Copy the records below word for word, from the line that contains "Click the activity" through the line that contains "pyautogui.click(x=1403, y=29)".

________________________________________

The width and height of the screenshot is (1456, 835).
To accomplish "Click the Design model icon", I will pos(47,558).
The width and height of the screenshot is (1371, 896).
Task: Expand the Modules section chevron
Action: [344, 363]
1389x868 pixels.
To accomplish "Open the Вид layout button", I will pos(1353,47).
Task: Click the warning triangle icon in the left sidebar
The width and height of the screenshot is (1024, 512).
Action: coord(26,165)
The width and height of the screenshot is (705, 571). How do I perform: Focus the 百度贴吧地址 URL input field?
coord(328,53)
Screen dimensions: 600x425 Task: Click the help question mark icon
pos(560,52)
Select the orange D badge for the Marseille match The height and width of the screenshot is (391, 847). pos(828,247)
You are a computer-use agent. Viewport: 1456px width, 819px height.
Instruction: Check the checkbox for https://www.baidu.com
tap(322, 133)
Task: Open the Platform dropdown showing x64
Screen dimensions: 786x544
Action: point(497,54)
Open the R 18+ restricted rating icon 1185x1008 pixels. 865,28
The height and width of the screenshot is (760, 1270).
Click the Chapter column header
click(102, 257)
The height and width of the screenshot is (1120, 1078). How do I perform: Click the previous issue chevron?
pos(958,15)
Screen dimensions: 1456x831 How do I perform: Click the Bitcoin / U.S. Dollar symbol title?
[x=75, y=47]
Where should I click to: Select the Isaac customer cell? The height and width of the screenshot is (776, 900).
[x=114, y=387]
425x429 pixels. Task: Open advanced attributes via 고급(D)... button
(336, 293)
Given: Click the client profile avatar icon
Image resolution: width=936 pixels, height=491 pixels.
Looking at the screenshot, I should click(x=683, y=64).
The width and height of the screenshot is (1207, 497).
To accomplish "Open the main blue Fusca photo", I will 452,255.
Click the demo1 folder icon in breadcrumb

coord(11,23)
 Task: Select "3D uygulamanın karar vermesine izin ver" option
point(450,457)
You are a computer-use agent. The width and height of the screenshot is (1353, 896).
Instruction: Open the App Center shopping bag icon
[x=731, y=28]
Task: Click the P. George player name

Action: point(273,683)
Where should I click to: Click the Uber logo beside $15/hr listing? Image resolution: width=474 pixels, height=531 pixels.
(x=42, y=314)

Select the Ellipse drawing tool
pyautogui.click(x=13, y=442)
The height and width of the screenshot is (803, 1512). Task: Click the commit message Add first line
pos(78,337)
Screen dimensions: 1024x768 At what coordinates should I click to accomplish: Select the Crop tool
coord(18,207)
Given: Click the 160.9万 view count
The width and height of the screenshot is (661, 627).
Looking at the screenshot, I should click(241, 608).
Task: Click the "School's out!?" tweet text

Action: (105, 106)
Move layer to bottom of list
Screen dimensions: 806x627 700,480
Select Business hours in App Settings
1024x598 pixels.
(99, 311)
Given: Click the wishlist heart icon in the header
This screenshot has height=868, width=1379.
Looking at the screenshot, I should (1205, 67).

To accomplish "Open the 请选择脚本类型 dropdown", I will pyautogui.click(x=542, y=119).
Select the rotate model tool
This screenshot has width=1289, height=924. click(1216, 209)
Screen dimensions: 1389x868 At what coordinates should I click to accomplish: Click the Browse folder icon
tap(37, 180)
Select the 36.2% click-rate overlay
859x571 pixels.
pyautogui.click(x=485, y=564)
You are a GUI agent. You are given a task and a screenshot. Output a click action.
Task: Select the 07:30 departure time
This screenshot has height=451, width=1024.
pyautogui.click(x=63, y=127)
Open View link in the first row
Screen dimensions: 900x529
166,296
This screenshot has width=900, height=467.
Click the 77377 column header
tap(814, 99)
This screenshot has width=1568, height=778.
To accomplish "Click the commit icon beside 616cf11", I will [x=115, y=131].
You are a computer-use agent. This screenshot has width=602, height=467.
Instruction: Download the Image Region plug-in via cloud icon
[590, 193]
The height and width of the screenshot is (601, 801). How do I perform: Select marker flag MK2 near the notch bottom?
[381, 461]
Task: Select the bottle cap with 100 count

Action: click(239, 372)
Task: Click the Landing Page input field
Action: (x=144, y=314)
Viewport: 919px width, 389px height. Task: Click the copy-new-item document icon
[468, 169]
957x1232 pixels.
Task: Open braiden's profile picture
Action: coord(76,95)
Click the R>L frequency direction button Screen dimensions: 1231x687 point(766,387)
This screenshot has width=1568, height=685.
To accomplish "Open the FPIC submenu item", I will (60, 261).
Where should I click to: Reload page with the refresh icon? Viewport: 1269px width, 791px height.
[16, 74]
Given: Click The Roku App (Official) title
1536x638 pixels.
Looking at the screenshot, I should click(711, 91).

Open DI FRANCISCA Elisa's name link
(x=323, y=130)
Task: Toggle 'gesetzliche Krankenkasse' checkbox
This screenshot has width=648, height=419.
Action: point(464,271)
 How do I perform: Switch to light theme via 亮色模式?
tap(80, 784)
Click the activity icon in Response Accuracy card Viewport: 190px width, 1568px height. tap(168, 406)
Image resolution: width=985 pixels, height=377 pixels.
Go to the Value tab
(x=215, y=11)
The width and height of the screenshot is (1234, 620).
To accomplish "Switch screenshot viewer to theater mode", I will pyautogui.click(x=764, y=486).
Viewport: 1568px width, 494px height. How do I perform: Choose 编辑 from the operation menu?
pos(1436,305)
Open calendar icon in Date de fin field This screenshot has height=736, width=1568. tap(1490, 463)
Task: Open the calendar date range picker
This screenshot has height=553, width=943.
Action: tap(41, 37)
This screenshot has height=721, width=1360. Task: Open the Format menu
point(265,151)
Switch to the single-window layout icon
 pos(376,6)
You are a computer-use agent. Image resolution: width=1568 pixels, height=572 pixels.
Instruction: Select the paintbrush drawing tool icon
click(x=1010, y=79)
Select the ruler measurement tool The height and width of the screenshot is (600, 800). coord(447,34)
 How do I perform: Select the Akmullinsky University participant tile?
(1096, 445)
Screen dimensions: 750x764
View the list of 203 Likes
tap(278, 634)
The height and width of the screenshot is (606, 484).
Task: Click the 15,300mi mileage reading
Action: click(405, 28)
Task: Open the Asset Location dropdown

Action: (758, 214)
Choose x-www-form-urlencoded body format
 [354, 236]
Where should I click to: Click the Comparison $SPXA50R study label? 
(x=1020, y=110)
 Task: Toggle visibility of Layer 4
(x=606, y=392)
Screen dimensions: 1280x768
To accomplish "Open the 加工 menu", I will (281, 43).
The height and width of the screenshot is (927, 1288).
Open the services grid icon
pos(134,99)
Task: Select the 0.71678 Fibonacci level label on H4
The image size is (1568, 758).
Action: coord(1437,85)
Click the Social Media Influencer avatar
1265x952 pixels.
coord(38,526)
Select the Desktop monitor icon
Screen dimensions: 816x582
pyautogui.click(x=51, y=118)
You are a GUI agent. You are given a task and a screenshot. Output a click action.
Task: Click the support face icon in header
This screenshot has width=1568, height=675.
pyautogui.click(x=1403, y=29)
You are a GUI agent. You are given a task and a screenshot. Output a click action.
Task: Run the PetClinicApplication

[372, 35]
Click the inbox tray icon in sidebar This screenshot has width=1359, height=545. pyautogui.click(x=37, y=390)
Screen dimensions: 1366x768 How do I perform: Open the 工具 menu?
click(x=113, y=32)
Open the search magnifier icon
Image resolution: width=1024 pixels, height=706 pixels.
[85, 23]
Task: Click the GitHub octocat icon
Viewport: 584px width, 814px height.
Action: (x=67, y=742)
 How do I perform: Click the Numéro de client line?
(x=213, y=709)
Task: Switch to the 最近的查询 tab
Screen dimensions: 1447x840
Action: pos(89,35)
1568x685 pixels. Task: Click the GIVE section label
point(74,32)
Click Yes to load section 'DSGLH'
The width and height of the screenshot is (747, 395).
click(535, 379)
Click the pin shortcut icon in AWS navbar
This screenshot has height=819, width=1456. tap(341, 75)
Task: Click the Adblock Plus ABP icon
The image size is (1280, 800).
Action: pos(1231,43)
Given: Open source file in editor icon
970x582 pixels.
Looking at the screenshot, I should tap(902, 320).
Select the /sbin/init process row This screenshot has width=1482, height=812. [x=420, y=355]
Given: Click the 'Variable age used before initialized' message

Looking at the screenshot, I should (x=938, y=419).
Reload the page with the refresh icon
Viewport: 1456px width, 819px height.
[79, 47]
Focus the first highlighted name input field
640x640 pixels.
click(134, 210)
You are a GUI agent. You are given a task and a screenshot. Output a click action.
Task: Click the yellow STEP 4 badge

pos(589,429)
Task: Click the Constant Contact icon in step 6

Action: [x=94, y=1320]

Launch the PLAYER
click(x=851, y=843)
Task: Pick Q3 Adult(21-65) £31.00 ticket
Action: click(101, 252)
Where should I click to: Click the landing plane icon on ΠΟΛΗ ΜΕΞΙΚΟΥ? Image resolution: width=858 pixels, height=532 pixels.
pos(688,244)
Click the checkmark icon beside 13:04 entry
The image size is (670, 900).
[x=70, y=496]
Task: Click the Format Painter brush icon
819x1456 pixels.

________________________________________

CORRECT ANSWER.
Click the activity icon in Response Accuracy card Viewport: 190px width, 1568px height. tap(168, 406)
Image resolution: width=985 pixels, height=377 pixels.
Go to the Value tab
(x=215, y=11)
The width and height of the screenshot is (1234, 620).
To accomplish "Switch screenshot viewer to theater mode", I will pyautogui.click(x=764, y=486).
Viewport: 1568px width, 494px height. How do I perform: Choose 编辑 from the operation menu?
pos(1436,305)
Open calendar icon in Date de fin field This screenshot has height=736, width=1568. tap(1490, 463)
Task: Open the calendar date range picker
This screenshot has height=553, width=943.
Action: tap(41, 37)
This screenshot has height=721, width=1360. Task: Open the Format menu
point(265,151)
Switch to the single-window layout icon
 pos(376,6)
You are a computer-use agent. Image resolution: width=1568 pixels, height=572 pixels.
Instruction: Select the paintbrush drawing tool icon
click(x=1010, y=79)
Select the ruler measurement tool The height and width of the screenshot is (600, 800). coord(447,34)
 How do I perform: Select the Akmullinsky University participant tile?
(1096, 445)
Screen dimensions: 750x764
View the list of 203 Likes
tap(278, 634)
The height and width of the screenshot is (606, 484).
Task: Click the 15,300mi mileage reading
Action: click(405, 28)
Task: Open the Asset Location dropdown

Action: (758, 214)
Choose x-www-form-urlencoded body format
 [354, 236]
Where should I click to: Click the Comparison $SPXA50R study label? 
(x=1020, y=110)
 Task: Toggle visibility of Layer 4
(x=606, y=392)
Screen dimensions: 1280x768
To accomplish "Open the 加工 menu", I will (281, 43).
The height and width of the screenshot is (927, 1288).
Open the services grid icon
pos(134,99)
Task: Select the 0.71678 Fibonacci level label on H4
The image size is (1568, 758).
Action: coord(1437,85)
Click the Social Media Influencer avatar
1265x952 pixels.
coord(38,526)
Select the Desktop monitor icon
Screen dimensions: 816x582
pyautogui.click(x=51, y=118)
You are a GUI agent. You are given a task and a screenshot. Output a click action.
Task: Click the support face icon in header
This screenshot has width=1568, height=675.
pyautogui.click(x=1403, y=29)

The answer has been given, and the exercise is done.